48.1% of tables in the new PulseBench-Tab benchmark have merged or spanning cells — a structural quirk that flattens most commercial extractors.
Existing table extraction benchmarks dodge hard cases. PulseBench-Tab doesn't. Its 1,820 human-annotated tables come from 380 real-world documents: financial filings, government reports, and regulatory disclosures. Nine languages across Latin, CJK, Arabic, and Cyrillic scripts. Table sizes range from 2 cells to 1,183. No cherry-picked clean layouts.

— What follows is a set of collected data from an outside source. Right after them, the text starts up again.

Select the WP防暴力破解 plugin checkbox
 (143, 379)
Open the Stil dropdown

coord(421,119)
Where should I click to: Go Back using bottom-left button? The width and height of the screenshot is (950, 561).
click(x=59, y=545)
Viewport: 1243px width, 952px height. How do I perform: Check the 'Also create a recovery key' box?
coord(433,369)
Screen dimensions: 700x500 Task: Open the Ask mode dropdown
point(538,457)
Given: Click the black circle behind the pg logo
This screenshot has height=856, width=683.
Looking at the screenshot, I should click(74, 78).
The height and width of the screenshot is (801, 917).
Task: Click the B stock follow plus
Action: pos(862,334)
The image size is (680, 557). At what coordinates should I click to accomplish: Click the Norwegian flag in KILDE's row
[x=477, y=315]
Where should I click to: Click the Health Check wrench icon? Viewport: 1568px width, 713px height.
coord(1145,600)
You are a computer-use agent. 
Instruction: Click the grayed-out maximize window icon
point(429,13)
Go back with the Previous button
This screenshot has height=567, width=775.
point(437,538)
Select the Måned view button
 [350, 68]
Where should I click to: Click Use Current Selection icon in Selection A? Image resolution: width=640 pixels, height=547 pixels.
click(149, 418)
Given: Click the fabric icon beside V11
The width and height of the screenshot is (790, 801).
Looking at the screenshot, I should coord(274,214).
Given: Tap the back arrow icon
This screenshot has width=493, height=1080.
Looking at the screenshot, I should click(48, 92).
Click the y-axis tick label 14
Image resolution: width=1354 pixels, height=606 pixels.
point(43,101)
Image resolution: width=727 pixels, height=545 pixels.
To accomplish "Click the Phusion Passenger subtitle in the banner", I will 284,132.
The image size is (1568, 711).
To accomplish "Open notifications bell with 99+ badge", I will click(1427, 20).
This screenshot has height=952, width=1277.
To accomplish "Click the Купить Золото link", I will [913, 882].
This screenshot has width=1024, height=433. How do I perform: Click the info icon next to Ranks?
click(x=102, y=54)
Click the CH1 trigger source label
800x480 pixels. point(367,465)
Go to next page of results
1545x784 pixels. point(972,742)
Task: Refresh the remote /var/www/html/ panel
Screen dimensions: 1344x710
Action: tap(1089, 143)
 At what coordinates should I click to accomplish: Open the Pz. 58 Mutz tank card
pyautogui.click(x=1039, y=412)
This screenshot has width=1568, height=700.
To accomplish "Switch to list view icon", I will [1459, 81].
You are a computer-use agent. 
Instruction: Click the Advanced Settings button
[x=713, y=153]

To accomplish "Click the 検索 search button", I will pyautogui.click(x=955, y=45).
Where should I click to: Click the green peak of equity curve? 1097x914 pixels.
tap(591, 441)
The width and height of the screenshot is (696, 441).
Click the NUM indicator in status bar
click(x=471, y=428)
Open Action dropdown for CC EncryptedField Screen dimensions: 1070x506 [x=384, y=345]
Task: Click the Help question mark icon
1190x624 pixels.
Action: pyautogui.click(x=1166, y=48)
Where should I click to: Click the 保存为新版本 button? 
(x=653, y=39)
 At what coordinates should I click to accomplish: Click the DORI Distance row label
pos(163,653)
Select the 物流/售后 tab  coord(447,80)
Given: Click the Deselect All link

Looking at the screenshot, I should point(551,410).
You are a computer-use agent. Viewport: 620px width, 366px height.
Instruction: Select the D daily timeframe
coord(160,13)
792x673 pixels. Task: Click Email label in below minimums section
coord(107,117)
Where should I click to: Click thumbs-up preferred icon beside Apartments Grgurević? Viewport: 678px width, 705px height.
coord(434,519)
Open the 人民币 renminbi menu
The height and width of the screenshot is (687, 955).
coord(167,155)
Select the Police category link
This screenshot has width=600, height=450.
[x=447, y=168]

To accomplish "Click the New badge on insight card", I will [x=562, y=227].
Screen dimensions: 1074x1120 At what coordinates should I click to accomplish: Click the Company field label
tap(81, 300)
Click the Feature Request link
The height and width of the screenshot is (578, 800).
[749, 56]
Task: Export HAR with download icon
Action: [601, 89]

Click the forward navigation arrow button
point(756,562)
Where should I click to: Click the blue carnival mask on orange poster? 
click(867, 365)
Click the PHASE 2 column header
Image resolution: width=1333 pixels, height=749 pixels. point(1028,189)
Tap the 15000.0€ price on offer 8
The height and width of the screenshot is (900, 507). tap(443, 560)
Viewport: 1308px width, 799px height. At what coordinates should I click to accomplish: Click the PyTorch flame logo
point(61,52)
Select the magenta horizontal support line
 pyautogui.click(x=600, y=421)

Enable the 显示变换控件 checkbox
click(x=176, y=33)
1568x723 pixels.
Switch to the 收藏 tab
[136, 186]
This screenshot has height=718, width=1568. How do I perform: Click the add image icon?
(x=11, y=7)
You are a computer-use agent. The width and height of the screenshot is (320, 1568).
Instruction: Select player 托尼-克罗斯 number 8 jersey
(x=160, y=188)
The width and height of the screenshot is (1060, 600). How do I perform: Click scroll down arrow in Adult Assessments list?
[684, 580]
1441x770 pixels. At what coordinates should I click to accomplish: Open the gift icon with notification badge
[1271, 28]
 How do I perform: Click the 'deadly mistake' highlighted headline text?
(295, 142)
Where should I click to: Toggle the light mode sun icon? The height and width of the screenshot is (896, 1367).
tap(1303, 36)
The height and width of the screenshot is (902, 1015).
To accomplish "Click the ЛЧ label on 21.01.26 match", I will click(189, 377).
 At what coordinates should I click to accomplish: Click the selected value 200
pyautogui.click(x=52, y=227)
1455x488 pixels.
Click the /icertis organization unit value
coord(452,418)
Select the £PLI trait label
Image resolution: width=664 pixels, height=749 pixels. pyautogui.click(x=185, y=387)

T-LAG Turns Tables Into Graphs
The authors propose T-LAG (Table Logical Adjacency Graph), an evaluation metric that models each table as a directed graph over cell adjacencies. Instead of pixel-level overlap or cell-by-cell F1, T-LAG computes structural and content fidelity in a single score via optimal bipartite matching. If an extractor misreads a column span or drops a row boundary, the graph mismatch shows up immediately. Traditional cell-level metrics score that as a single error; T-LAG sees the ripple effect.
Nine Systems, Uneven Results
PulseBench-Tab evaluates 9 commercial and open-source table extraction systems. The paper reports per-language breakdowns. Systems that perform well on clean English PDFs drop sharply on Arabic or CJK documents with merged cells. Nearly half the benchmark tables contain spans — the kind of layout that breaks naive row-column parsers.
The full dataset, scoring code, and all provider outputs are publicly available on GitHub. Teams can now pinpoint exactly which cell-relationships their extractors get wrong — and that's where the next generation of table parsers will improve.